4. Dunsmuir, Calif., Train Derailment
A Southern Pacific Railroad train derailment in Dunsmuir, Calif., occurred on July 14, 1991. The train was carrying thousands of gallons of the herbicide metam-sodium. More than 19,000 gallons of Vapam, a weed killer and soil sterilizer, leaked into the river. This spill killed fish and vegetation and sickened hundred in the Dunsmuir area. More than 300 people underwent triage.
Ultimately, officials determined stringlining caused the derailment, which means the train attempted to straighten while rounding a curve. The incident impacted the instream habitat and wildlife, such as fish and amphibians. The resulting cleanup took weeks.
5. Mantua Creek Train Derailment in Paulsboro, N.J.

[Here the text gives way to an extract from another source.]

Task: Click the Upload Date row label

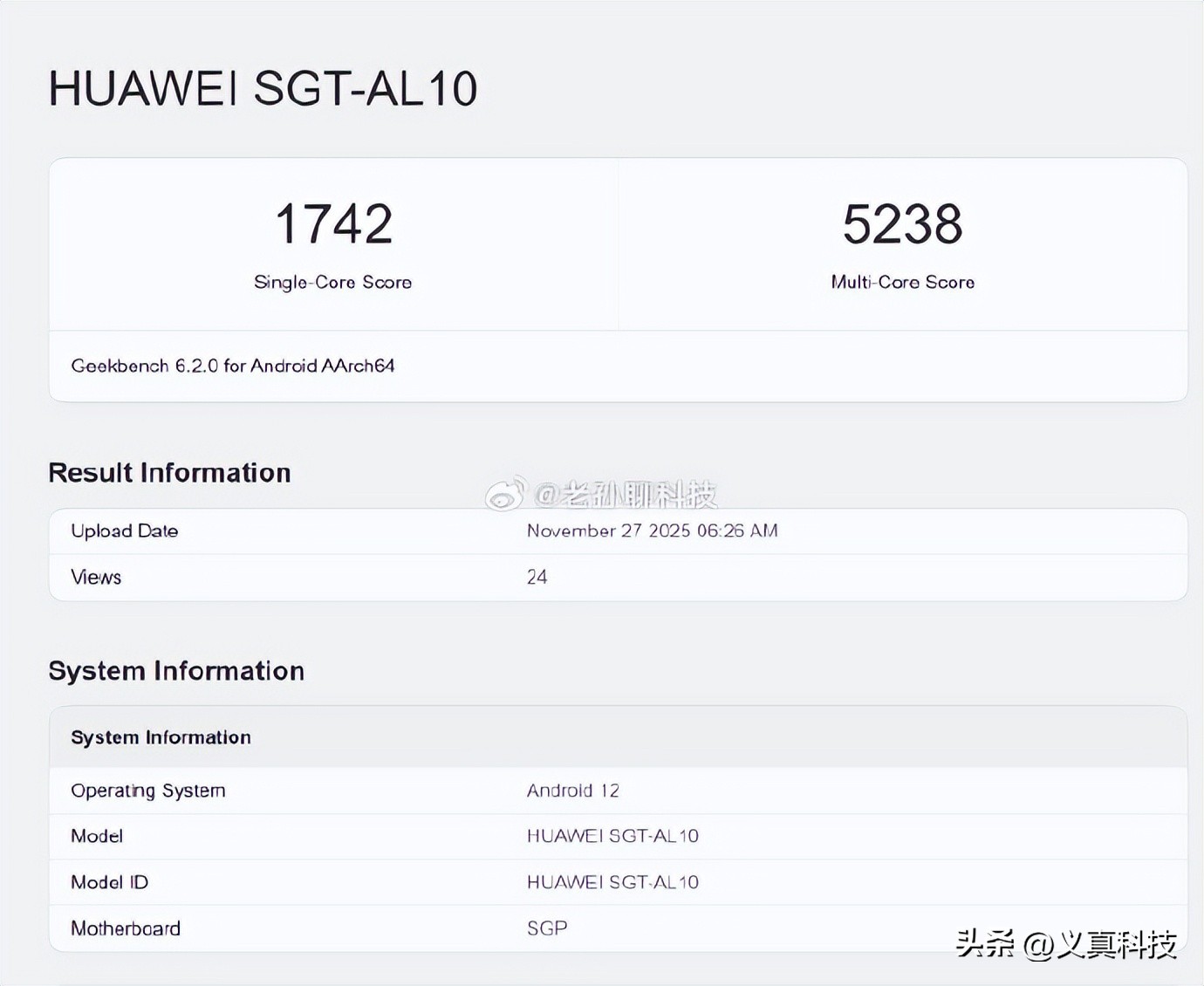Action: [x=124, y=531]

On Nov. 30, 2012, a train carrying vinyl chloride derailed on a bridge in Paulsboro, N.J., causing several rail cars to fall into the Mantua Creek.
The derailment released a large amount of dangerous, carcinogenic and highly flammable vinyl chloride into the air, necessitating the evacuation of hundreds of residents. Dozens of people reportedly received treatment at a local hospital for respiratory problems. The cleanup and investigation of the incident lasted for several weeks.
The National Transportation Safety Board investigated the derailment and issued a report that cited several factors — including a faulty signal, ineffective bridge maintenance and inadequate emergency response procedures — as contributors to the incident. The NTSB also made several recommendations to improve rail safety and emergency response procedures in the future.
6. Norfolk Southern Train Derailment in East Palestine, Ohio
One of the worst train derailments in recent history occurred in East Palestine, Ohio, on Feb. 3, 2023, on a route from Madison, Ill., to Conway, Penn.
The train was carrying toxic chemicals, and when it derailed, the chemicals ignited a fire that damaged 12 cars. Though authorities carried out a controlled release of the chemicals and burned off some hazardous cargo, citizens became concerned about the environmental and health impacts. Up to 2,000 residents evacuated soon after the derailment.
The chemical spill affected miles of stream water and killed thousands of fish. The following hazardous materials on the train leached into the air, water and soil.
- Vinyl chloride
- Butyl acrylate
- Ethylhexyl acrylate
- Ethylene glycol monobutyl ether
Prevent Future Train Disasters With Hazmat School
Toxic train spills can be disastrous for the environment and human health. While we have improved how we transport hazardous materials by rail, incidents still occur. We must continue learning from our mistakes and implementing measures to prevent similar incidents in the future. By doing so, we can protect our environment and communities from the devastating effects of toxic chemical spills.